Reproduce only the lines below from the line containing "Click the blue info icon in sidebar" to the line containing "Viewport: 400px width, 379px height.", exactly as written, with both end lines kept. Omit the pictures.

==== RECORDS SHOWN ====

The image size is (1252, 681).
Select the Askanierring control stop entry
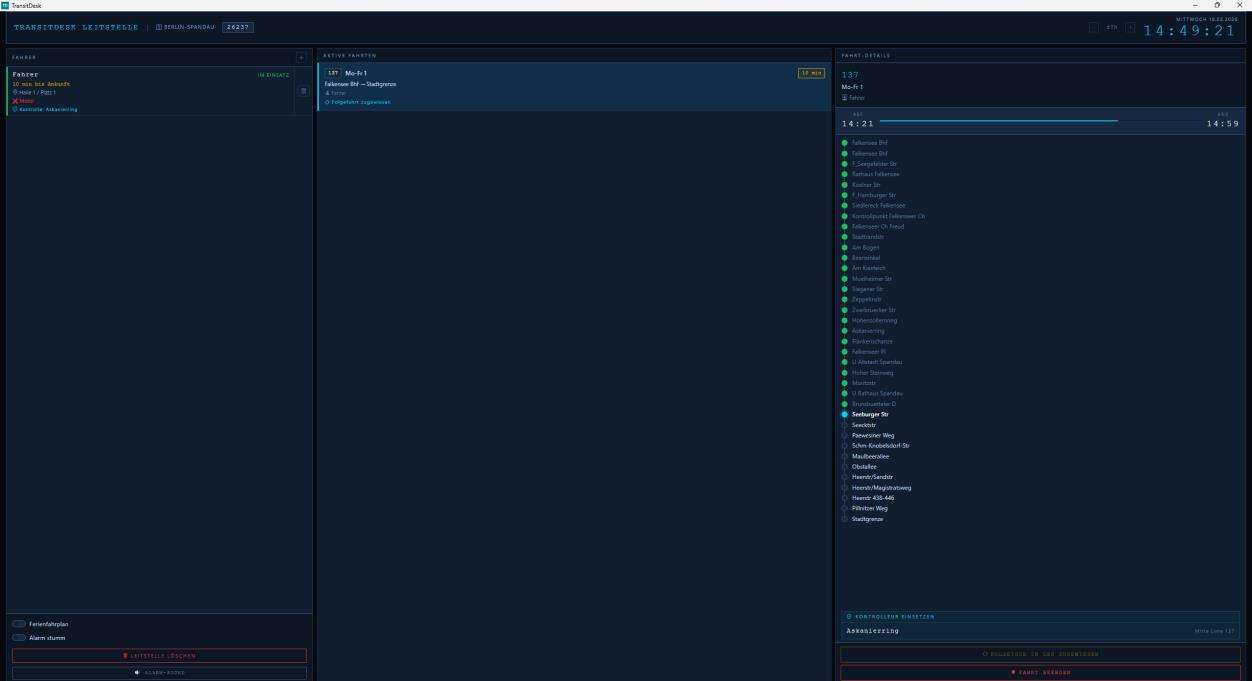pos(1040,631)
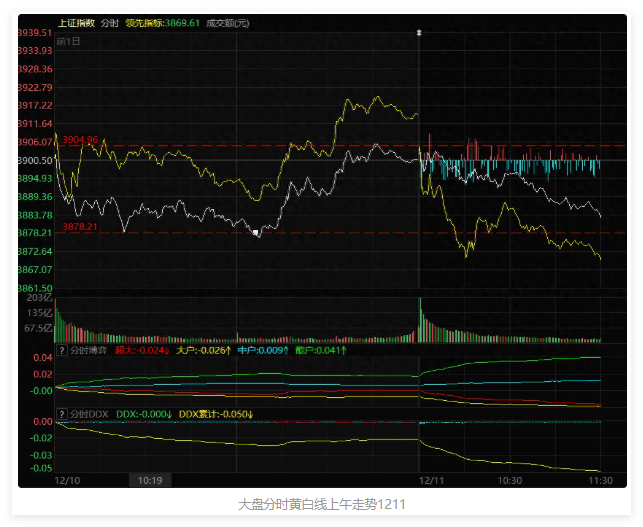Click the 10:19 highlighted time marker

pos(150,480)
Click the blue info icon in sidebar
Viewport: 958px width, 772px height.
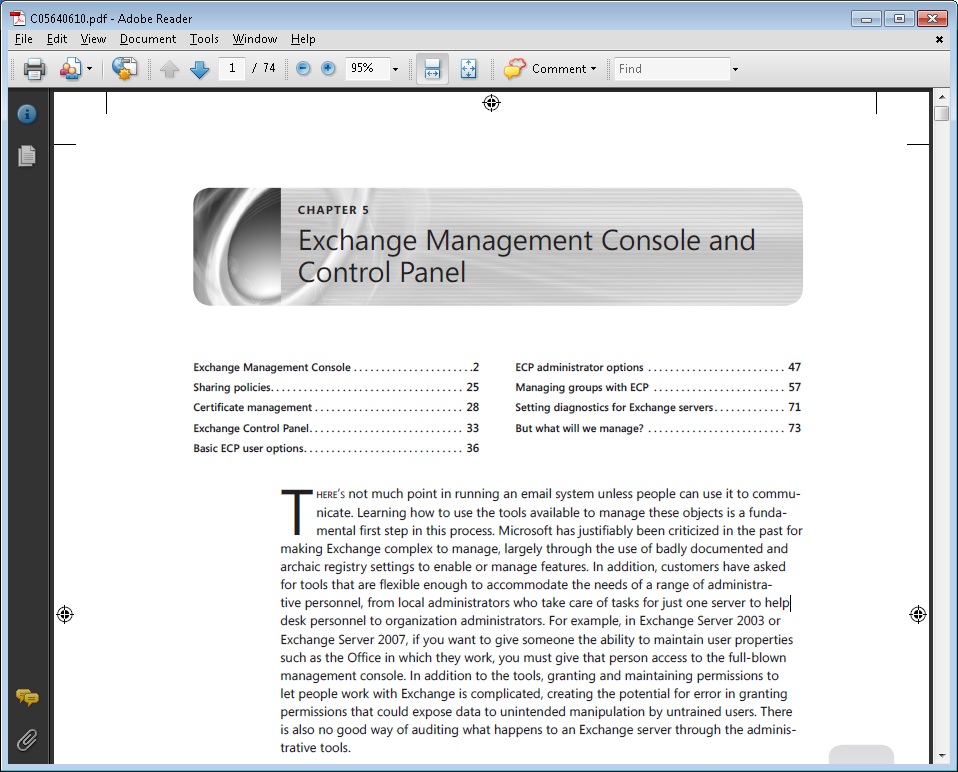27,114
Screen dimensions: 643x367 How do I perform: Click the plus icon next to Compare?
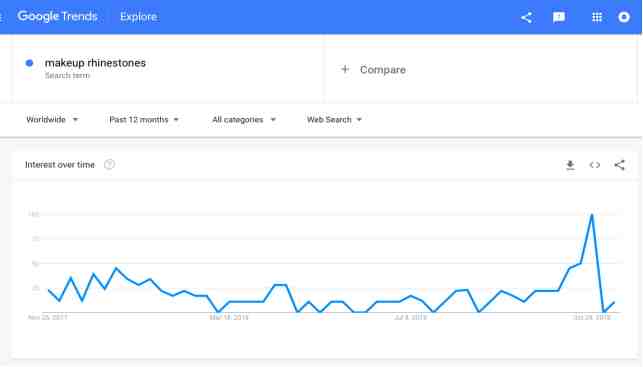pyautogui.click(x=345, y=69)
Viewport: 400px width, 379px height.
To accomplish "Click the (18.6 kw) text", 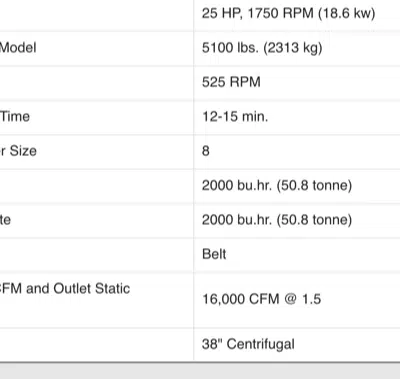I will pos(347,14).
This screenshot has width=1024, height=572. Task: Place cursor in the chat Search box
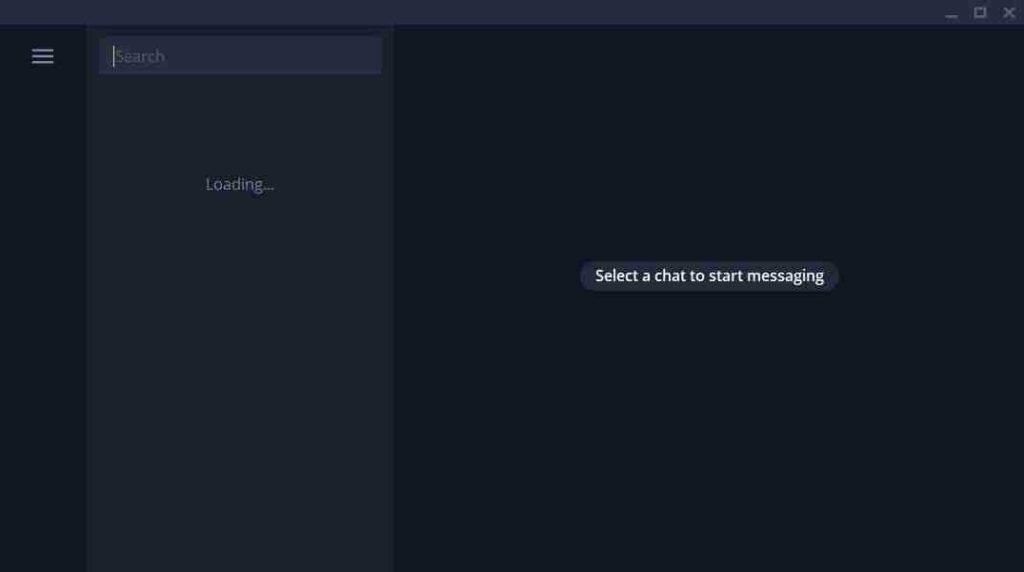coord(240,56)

====
==== RECORDS SHOWN ====

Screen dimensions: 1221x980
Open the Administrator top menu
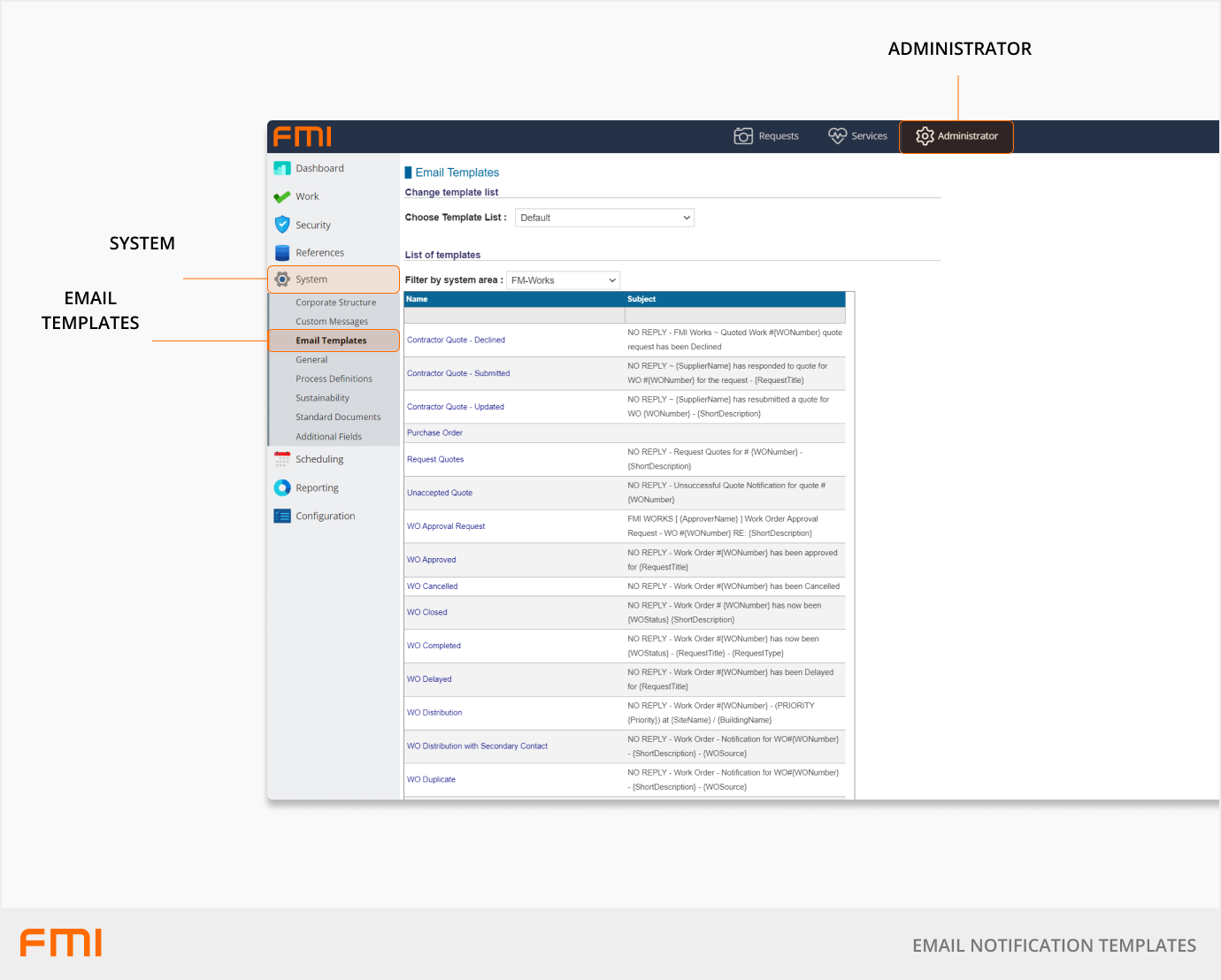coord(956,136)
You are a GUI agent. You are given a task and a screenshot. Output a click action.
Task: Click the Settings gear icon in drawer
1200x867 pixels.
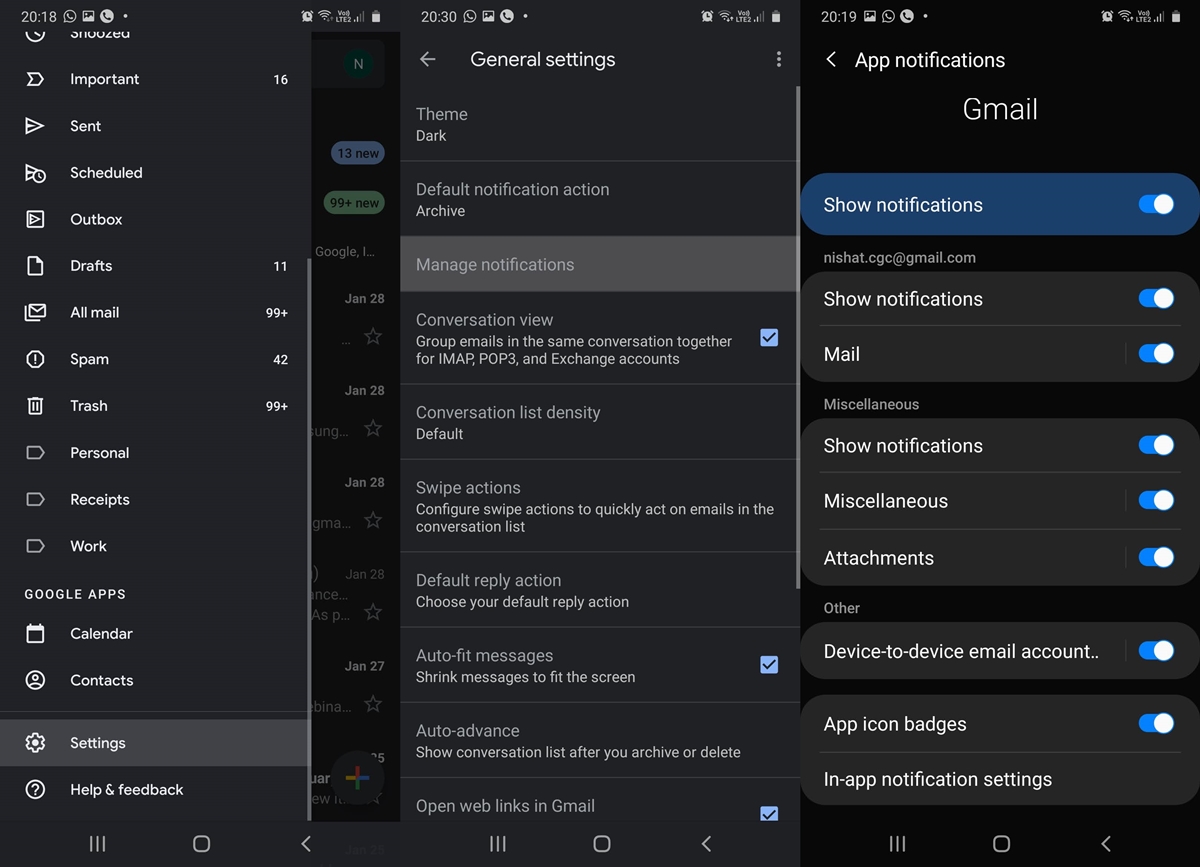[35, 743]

====
==== RECORDS SHOWN ====

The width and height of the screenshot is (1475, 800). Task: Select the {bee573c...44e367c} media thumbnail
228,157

====

- OUTPUT:
Click the blue info icon in sidebar
Viewport: 958px width, 772px height.
27,114
Screen dimensions: 643x367 How do I perform: Click the plus icon next to Compare?
pyautogui.click(x=345, y=69)
Viewport: 400px width, 379px height.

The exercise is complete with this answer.